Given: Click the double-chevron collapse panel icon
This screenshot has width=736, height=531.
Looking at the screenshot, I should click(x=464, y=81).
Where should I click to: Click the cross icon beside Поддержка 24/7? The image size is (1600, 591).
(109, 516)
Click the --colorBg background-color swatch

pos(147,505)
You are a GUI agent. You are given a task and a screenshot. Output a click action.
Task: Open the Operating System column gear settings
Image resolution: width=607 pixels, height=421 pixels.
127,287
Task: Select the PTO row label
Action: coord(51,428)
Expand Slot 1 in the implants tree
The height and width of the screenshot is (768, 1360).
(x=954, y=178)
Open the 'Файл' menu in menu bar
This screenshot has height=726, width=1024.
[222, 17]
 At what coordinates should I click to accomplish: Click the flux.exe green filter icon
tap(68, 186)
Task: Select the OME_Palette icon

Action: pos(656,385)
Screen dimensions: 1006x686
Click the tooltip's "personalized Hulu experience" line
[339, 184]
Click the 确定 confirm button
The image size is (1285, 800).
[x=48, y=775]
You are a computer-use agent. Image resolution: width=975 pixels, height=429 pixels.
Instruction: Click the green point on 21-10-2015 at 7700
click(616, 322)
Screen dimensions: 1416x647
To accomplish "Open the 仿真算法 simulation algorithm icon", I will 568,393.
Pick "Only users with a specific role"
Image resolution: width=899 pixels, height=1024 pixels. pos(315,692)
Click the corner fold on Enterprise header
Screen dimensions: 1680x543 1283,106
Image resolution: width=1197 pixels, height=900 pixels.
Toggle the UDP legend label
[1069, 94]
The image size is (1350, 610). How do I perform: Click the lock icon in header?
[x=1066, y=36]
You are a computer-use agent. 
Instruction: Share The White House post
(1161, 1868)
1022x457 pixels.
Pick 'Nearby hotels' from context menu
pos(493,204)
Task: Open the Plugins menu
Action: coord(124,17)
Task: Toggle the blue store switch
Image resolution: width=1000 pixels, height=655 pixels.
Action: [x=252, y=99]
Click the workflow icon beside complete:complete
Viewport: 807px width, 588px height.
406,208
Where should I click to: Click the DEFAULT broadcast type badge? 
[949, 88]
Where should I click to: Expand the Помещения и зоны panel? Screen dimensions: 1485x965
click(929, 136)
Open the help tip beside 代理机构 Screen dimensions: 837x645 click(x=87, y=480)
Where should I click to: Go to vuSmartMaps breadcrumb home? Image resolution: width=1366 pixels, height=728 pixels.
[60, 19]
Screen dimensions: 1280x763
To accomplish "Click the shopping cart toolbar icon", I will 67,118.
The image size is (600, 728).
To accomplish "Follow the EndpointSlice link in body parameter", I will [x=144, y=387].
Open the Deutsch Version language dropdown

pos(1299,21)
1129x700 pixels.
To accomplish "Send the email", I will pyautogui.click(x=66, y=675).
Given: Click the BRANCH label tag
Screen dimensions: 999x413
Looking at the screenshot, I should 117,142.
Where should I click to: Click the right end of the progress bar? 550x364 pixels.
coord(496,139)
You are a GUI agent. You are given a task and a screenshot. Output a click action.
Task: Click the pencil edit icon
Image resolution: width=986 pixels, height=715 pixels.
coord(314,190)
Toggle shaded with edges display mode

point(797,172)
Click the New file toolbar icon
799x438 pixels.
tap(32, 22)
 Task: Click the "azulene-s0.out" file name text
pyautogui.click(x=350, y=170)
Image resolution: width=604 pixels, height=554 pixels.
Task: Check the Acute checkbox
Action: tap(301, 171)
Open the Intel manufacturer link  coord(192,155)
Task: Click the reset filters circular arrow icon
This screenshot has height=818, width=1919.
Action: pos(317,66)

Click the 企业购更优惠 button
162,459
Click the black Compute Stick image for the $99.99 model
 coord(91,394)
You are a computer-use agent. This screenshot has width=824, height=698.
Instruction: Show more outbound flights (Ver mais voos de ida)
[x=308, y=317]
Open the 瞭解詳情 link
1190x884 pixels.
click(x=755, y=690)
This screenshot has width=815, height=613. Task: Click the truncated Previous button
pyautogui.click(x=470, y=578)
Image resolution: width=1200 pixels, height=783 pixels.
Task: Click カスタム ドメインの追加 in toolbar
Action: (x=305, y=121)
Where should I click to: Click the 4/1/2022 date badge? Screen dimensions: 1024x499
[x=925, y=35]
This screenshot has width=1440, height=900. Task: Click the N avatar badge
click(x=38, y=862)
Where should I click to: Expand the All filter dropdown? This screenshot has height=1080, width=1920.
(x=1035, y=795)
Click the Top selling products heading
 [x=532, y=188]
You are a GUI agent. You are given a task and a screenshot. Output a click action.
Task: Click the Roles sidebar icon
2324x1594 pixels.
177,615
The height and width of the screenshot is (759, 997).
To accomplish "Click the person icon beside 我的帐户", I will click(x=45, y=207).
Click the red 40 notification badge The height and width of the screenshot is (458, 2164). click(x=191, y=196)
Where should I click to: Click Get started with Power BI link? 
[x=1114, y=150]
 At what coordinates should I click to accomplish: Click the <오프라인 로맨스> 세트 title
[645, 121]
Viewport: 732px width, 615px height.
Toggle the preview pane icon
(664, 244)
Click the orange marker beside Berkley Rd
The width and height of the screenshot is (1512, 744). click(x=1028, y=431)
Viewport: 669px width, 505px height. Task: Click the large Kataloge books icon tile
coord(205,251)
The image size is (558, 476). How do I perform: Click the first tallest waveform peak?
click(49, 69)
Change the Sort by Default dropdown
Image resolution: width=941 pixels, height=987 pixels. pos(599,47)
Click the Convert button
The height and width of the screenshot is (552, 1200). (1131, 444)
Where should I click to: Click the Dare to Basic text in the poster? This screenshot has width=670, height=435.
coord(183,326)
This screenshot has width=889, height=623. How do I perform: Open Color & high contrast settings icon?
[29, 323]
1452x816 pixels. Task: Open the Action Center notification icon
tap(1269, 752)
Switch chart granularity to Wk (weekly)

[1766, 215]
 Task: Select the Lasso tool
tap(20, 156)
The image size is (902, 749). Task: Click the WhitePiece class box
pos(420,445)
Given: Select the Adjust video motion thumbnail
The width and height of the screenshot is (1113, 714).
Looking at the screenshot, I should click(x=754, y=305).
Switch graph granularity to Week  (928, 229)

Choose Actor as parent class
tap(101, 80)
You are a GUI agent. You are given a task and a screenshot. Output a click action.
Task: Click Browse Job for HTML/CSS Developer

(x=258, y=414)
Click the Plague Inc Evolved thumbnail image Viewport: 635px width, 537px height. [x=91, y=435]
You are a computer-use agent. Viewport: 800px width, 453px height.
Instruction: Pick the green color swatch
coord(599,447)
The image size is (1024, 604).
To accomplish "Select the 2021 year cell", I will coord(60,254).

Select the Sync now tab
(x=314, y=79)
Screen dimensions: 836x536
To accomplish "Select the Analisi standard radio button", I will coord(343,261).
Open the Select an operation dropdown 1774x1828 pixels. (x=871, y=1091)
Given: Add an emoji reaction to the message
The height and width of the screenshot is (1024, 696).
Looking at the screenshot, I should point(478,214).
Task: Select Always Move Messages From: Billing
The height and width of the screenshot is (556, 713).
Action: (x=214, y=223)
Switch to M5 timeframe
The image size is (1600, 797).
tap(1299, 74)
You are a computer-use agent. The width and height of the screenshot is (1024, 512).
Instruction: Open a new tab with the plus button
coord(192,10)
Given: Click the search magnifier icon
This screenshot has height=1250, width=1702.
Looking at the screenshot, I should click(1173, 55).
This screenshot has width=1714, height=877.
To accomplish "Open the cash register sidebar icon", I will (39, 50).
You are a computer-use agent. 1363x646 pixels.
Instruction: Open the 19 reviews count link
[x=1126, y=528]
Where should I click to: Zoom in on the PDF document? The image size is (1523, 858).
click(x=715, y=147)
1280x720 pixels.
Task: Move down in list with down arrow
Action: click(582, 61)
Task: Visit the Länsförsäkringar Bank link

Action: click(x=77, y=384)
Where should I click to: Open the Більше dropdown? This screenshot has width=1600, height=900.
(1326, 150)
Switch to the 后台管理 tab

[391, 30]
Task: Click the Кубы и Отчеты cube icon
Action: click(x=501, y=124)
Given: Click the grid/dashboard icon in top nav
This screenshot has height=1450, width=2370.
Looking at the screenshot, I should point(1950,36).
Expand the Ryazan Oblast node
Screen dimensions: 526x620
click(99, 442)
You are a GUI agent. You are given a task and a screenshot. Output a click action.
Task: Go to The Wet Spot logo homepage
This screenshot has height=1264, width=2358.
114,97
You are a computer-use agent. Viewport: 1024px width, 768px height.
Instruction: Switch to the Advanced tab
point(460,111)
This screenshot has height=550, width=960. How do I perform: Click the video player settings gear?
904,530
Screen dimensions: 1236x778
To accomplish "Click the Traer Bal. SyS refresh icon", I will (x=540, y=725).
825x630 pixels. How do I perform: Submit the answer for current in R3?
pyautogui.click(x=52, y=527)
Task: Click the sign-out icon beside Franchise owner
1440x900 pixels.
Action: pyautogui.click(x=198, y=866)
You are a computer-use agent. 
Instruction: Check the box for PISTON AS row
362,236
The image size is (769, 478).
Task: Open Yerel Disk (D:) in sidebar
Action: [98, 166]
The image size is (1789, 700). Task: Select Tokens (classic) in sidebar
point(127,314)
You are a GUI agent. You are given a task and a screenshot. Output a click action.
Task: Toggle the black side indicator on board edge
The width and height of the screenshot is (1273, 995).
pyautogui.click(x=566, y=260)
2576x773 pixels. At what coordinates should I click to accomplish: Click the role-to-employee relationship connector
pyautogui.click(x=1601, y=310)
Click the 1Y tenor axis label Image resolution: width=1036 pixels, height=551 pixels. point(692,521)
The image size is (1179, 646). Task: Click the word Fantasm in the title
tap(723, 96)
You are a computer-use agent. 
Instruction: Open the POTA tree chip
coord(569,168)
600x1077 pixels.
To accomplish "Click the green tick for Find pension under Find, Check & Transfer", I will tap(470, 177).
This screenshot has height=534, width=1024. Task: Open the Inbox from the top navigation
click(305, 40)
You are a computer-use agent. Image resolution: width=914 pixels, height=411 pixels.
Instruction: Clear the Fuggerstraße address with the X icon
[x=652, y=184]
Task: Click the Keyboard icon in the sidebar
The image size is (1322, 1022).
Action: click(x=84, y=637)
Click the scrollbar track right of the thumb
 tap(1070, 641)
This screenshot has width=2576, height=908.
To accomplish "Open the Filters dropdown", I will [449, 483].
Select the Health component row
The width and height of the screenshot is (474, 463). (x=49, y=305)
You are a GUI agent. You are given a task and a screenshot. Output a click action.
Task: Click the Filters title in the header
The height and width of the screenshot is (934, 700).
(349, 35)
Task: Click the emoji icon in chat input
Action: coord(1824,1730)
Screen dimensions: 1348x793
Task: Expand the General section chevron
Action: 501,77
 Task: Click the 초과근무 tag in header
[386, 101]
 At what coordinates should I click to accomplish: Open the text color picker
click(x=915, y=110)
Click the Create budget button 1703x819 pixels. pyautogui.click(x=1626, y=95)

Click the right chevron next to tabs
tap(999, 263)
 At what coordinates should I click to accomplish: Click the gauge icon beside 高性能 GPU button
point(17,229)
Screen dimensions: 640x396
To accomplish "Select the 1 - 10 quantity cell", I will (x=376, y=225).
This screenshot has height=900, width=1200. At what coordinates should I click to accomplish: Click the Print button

====================

**Action item**
Work through the entries, filtering for the string "cell", and copy each line that holds it.

**Task output**
To accomplish "Select the 2021 year cell", I will coord(60,254).
To accomplish "Select the 1 - 10 quantity cell", I will (x=376, y=225).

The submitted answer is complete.